I was set to say I was sorry that you chose Gene Weingarten to ask about building a personal brand because, instead of a helpful answer, he supplied a curmudgeonly rant attacking what he imagines the word “brand” represents, which appears to be everything evil in the world of journalism. I also assumed it was partly your own fault for not realizing ahead of time that such a response certainly is consistent with Weingarten’s “brand.” How wrong I was. As your paper, published on Steve Buttry’s blog, makes perfectly clear, you knew his reputation well, even if you didn’t anticipate his exact reaction. As you note, Weingarten “certainly qualifies as a recognizable brand and reaps the benefits that come with textbook brand equity,” even if he himself refuses to recognize how those terms are now commonly used. You even appear to know Weingarten better than he knows himself, pointing out that interaction is the new-media currency, that “Interaction is a hallmark of the Weingarten brand,” and “he was an early adopter of interactive web technologies and fully embraces Twitter.”
I was all set to sit down here and rant myself. But everything I was going to say appears to be in your paper. Excellent work.
Also well worth reading is Steve Buttry’s own take on branding.
I can sympathize with those who don’t like the use of “brand” in journalism conversations because it originated in marketing and advertising. It still makes me a little uncomfortable, but I recognize it is in common use. There’s a better chance of getting people to stop saying, “I could care less,” than of stopping the use of “brand.” The language evolves, and as media changes so too does the language involved.
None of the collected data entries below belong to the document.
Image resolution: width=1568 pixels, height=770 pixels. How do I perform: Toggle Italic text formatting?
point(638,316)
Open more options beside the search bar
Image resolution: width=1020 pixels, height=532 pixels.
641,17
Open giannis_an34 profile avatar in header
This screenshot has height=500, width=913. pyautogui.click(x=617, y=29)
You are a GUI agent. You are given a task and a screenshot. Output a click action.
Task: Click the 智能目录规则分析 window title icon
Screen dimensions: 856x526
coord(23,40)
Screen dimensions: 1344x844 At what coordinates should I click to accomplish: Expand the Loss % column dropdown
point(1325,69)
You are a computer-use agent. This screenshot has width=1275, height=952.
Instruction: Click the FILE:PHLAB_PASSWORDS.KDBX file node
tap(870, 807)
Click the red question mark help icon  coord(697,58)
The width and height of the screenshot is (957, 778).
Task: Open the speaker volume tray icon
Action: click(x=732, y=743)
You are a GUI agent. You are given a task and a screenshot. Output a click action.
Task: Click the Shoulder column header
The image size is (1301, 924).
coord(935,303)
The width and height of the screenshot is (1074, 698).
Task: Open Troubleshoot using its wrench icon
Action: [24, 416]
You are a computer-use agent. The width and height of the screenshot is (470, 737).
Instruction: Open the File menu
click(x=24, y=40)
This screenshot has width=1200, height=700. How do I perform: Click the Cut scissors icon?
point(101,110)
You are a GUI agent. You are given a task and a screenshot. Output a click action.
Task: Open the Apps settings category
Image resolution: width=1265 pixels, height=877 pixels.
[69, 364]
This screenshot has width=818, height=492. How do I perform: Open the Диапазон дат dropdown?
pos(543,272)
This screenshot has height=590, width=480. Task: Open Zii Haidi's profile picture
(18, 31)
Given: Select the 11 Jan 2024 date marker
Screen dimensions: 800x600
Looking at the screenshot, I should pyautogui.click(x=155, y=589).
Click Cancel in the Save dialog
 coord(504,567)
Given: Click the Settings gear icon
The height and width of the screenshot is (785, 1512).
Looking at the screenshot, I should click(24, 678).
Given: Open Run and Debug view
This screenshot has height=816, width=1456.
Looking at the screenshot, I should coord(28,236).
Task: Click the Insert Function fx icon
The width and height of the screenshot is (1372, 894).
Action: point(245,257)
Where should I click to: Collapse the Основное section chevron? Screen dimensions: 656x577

What’s important is the idea and the application. If you get hung up on specific words, you will spend all your time just ranting. But maybe that isn’t the end of the world. Maybe it actually helps you. Maybe it’s your brand.
UPDATE: I had looked earlier for this example from last year of Weingarten’s take on the new media landscape, just stumbled across it.
UPDATE: Dammit. I like to think I’m original, but Google brings this post with the same title and basically the same point: “the word ‘brand,’ really boils down to one thing: the expectation your fans/friends/consumers have about you.”